-- Opening Marker --

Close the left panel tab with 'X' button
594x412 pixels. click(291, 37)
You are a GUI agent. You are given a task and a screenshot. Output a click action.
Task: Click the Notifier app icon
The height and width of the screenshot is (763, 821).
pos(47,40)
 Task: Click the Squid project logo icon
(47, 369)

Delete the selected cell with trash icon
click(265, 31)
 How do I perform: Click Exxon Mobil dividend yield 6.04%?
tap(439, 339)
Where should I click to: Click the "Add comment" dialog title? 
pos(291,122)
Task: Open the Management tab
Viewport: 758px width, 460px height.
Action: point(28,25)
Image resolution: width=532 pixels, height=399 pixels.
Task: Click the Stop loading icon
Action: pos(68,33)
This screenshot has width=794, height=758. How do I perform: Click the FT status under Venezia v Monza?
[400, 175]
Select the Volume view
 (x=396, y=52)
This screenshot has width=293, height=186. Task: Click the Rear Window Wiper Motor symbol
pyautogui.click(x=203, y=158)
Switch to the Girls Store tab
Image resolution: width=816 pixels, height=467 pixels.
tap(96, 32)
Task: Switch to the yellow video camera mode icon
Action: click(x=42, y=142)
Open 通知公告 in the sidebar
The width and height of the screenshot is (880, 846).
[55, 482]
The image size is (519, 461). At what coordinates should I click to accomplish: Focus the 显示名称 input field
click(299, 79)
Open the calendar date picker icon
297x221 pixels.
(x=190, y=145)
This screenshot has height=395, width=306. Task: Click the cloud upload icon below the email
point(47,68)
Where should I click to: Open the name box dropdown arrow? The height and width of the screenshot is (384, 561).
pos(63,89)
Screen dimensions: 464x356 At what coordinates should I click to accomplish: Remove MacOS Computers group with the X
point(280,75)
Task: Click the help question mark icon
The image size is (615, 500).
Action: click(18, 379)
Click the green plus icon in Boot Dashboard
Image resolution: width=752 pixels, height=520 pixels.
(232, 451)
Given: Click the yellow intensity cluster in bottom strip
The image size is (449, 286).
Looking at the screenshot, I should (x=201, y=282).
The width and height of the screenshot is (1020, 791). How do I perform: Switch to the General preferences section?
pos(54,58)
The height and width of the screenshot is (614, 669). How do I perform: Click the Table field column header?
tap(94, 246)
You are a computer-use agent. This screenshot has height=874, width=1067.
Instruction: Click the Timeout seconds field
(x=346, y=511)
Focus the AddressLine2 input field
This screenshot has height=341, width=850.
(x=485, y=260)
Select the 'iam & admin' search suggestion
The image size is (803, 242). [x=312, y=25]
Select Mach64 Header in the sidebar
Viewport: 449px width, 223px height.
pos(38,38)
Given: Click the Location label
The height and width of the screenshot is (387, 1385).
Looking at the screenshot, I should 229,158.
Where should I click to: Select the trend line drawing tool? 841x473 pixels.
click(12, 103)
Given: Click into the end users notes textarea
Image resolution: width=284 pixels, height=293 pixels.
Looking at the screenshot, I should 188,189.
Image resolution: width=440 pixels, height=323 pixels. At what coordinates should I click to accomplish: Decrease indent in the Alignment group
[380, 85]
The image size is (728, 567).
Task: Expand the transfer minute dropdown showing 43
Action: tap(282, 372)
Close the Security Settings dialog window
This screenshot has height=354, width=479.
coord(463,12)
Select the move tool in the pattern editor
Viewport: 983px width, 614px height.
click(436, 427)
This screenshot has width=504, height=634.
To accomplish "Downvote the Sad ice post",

-- Closing Marker --

PROBLEM TO WORK ON: Once you have counted the lines of the records holding the string "agent", state that number with no other words.

SOLUTION TO THIS TASK: 2